• _Assignment_
Images within the entries are to be omitted; the remainder must be reproduced exactly.

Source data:
________

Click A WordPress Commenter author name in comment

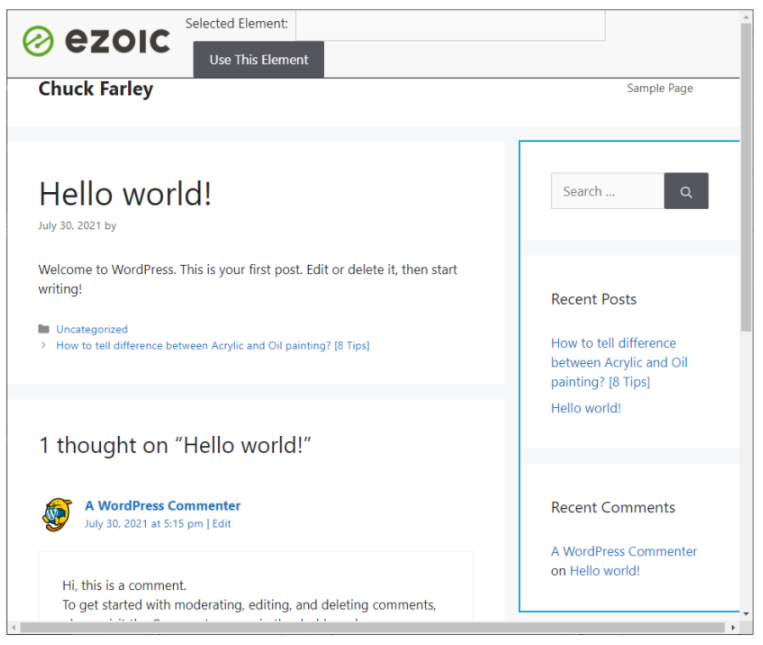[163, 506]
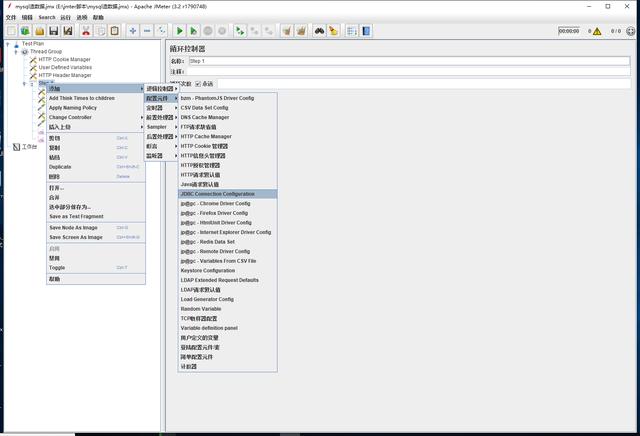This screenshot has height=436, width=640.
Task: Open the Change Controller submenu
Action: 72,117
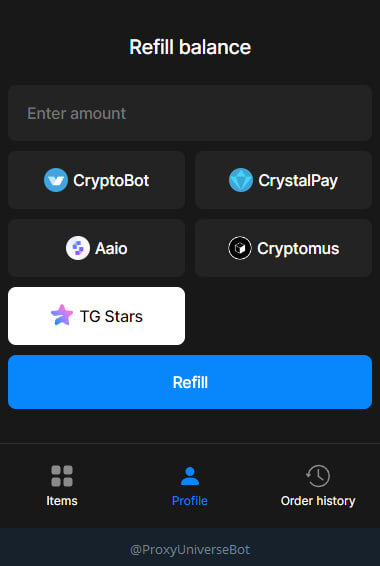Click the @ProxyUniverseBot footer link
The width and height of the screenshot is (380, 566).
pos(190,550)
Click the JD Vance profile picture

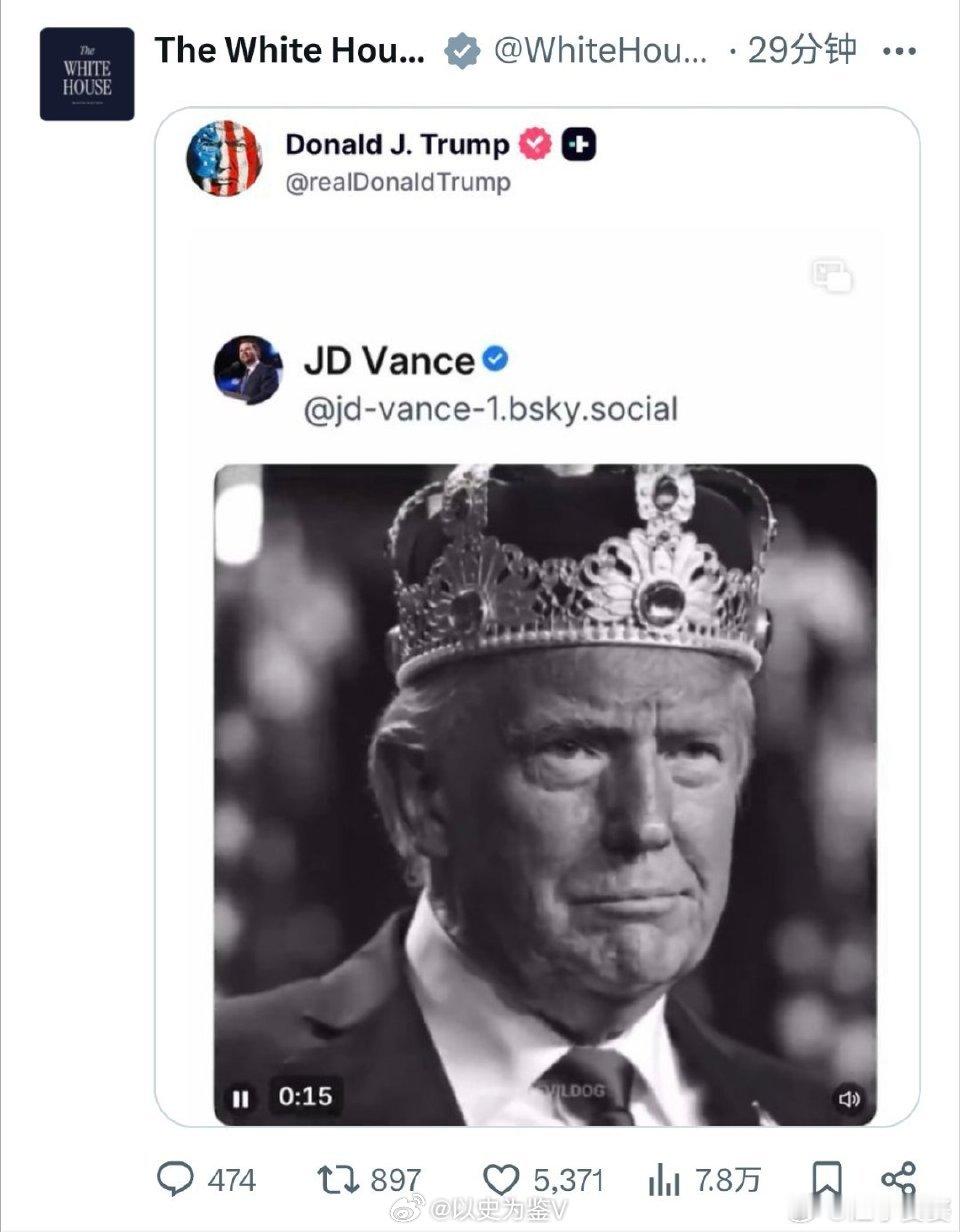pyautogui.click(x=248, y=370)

________

• _Reply to the task_
Click A WordPress Commenter author name in comment

[163, 506]
This screenshot has height=436, width=640.
Task: Open the Change Controller submenu
Action: 72,117
Click the @ProxyUniverseBot footer link
The width and height of the screenshot is (380, 566).
pos(190,550)
Click the JD Vance profile picture

pyautogui.click(x=248, y=370)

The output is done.